Exercise details: Out of the lines below, please list those that hold the string "microphone".

(Data extracted from a collection)

"""

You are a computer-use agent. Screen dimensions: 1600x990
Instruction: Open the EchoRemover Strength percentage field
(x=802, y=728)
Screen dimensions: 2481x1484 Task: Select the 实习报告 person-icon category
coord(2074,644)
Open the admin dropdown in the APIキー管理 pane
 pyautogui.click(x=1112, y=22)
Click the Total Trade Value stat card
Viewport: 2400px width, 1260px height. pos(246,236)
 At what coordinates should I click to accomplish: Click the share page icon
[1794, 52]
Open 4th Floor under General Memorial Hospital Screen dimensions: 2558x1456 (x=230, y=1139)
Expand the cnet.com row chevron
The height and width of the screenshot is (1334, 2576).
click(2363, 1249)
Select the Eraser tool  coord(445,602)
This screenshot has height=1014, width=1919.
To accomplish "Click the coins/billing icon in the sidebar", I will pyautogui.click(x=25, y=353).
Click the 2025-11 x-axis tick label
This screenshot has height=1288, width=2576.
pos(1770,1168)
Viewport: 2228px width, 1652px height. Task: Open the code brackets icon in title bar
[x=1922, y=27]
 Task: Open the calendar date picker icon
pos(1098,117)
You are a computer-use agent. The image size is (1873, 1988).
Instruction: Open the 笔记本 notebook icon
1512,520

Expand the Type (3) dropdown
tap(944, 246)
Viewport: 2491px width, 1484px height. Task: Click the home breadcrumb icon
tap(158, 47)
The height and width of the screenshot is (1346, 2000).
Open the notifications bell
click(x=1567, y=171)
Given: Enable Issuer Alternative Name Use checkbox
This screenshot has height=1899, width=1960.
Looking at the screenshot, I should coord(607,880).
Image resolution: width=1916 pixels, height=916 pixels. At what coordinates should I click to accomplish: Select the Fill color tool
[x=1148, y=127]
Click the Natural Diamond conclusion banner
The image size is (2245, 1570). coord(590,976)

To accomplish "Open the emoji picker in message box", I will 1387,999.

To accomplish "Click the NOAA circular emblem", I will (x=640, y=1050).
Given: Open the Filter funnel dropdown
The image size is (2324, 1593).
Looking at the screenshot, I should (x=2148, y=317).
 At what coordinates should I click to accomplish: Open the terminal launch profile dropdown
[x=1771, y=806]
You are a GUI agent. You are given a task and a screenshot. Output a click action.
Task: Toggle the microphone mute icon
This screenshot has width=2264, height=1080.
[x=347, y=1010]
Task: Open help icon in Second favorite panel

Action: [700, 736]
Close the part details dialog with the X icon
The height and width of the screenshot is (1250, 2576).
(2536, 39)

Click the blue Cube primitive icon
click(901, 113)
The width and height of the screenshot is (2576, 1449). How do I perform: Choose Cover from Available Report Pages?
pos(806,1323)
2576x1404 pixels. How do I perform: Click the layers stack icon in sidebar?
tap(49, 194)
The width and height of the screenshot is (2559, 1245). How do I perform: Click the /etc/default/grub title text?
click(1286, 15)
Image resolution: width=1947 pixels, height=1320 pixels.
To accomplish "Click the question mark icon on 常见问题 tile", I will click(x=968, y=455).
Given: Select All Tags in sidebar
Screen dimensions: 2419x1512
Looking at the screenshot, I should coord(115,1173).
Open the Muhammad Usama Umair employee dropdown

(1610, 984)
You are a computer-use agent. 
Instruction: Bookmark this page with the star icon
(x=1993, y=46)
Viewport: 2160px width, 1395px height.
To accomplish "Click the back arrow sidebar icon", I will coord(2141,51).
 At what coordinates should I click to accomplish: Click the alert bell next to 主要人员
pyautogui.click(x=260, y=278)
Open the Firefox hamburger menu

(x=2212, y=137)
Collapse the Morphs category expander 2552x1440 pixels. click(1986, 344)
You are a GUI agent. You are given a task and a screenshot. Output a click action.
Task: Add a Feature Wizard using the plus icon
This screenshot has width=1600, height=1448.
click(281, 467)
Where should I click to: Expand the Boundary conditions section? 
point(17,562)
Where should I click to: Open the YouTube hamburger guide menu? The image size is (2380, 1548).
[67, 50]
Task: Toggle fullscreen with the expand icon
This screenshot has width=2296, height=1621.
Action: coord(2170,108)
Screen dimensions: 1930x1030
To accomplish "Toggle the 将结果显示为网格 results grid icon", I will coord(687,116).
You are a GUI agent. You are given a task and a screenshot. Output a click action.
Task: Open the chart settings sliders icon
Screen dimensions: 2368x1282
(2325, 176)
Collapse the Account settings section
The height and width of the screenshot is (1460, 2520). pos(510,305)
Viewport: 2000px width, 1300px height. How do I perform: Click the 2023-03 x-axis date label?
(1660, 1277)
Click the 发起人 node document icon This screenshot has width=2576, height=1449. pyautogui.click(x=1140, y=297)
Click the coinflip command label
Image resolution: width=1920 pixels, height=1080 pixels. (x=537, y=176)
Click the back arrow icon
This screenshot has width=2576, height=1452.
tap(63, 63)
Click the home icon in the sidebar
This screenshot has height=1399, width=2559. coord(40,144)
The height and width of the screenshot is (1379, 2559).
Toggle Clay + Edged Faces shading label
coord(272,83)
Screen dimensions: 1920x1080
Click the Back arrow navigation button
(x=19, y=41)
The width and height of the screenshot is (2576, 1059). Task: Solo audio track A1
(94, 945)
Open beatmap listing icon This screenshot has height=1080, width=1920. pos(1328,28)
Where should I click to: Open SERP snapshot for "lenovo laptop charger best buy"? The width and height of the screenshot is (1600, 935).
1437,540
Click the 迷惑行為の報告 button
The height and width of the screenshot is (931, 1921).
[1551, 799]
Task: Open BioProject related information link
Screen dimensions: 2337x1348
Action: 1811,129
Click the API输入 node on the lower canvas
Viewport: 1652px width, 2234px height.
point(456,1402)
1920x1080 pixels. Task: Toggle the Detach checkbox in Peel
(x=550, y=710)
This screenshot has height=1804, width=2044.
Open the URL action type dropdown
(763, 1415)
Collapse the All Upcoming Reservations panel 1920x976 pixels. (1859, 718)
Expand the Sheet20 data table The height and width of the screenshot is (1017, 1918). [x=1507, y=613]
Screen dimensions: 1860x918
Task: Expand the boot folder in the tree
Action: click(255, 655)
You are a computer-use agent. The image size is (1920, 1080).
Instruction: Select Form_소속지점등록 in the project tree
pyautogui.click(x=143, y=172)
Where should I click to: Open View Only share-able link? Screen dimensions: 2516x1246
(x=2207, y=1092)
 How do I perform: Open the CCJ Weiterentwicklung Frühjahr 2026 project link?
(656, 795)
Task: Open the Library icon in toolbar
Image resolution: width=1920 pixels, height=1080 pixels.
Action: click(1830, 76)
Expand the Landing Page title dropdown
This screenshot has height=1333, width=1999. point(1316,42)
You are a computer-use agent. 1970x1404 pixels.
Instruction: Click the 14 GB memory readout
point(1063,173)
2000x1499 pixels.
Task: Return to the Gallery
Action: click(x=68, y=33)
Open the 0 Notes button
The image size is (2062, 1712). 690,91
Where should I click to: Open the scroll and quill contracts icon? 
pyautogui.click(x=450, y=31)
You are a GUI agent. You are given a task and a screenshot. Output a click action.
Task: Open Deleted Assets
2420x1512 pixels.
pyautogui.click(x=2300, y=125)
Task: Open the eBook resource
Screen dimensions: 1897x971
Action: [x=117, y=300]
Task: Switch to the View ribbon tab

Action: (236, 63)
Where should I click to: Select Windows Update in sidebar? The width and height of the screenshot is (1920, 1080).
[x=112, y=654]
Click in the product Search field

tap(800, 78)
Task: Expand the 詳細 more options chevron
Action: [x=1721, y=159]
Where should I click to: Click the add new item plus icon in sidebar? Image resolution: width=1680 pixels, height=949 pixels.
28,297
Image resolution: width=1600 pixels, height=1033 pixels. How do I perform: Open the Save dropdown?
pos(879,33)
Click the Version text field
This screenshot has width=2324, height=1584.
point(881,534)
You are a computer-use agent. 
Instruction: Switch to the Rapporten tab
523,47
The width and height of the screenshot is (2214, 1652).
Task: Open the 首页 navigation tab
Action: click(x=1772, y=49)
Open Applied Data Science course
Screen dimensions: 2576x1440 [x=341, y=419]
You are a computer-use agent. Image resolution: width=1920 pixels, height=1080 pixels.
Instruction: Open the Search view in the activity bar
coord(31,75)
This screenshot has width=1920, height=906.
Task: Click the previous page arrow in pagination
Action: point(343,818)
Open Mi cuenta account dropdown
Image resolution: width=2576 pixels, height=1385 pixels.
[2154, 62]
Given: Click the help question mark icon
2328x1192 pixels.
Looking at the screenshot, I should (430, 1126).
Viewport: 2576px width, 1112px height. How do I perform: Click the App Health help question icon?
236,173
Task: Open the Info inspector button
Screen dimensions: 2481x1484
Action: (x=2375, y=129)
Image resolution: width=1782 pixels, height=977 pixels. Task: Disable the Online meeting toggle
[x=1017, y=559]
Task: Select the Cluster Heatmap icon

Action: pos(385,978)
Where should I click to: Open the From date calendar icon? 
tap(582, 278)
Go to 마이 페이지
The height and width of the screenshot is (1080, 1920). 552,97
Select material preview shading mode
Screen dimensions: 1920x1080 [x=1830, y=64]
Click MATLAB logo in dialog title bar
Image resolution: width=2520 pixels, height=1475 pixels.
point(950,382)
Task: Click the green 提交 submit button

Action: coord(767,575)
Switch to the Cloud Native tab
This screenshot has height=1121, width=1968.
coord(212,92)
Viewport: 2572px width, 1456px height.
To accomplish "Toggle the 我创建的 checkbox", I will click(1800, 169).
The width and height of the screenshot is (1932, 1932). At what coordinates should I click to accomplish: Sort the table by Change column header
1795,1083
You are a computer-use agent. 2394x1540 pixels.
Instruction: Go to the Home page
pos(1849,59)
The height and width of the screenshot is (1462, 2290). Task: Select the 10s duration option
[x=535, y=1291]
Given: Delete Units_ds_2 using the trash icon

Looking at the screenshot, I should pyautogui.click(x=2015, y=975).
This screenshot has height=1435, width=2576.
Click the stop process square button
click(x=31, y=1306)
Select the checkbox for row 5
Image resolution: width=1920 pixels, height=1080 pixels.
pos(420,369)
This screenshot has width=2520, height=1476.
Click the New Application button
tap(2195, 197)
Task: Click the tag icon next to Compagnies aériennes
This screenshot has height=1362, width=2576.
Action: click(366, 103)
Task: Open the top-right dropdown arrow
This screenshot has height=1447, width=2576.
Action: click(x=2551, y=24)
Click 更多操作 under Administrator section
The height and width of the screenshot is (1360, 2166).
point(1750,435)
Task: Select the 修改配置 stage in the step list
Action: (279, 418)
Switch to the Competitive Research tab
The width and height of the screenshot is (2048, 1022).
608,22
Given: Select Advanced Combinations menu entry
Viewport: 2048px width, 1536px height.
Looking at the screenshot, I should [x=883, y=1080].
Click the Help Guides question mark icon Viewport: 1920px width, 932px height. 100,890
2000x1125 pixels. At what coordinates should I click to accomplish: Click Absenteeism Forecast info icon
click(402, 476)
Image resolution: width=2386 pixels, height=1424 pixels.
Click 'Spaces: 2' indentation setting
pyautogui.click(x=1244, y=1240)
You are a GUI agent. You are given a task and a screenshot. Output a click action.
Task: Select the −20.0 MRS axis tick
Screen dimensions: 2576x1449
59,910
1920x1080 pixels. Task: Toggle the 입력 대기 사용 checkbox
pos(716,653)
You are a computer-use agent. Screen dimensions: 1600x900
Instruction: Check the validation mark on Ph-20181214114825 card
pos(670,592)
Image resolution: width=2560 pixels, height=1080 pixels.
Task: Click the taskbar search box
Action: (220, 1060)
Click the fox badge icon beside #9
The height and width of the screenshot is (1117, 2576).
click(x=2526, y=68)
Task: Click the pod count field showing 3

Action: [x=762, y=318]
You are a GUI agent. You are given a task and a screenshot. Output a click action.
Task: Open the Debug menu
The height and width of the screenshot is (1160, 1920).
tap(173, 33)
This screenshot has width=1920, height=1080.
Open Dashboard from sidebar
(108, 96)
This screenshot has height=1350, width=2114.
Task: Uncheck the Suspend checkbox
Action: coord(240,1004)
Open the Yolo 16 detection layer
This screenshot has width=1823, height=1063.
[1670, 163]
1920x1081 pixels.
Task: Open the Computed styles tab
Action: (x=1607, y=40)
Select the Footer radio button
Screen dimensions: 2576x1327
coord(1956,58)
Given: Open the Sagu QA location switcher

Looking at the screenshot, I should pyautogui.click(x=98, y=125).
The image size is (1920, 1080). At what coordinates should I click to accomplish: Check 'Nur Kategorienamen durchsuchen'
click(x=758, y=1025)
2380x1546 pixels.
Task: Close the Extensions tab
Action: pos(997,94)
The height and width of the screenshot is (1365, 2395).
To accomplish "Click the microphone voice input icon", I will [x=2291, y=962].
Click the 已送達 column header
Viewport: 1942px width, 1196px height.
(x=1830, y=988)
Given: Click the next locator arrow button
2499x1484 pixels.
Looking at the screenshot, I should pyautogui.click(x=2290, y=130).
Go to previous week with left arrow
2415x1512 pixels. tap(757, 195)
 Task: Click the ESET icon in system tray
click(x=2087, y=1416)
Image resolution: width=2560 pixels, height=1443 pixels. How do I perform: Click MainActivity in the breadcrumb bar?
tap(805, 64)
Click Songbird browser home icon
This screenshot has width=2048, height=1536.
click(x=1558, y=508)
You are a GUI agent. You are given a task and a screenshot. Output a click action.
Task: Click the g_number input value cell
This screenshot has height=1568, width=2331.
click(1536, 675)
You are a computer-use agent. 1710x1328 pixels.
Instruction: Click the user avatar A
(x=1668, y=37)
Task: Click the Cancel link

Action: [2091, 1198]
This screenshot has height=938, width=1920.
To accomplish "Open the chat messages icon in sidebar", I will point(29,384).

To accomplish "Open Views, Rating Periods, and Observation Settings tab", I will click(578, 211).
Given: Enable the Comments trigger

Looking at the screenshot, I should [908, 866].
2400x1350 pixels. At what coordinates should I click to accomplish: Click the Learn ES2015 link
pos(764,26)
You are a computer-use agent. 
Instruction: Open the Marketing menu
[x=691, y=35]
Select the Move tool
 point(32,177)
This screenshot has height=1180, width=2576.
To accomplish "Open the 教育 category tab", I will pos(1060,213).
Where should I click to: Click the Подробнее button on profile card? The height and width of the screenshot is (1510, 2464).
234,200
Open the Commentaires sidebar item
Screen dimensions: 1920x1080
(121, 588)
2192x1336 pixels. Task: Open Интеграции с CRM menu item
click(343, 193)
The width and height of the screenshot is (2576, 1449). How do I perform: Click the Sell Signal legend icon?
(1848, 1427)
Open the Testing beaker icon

"""

Result of this exercise:
Task: Toggle the microphone mute icon
To accomplish "Click the microphone voice input icon", I will [x=2291, y=962].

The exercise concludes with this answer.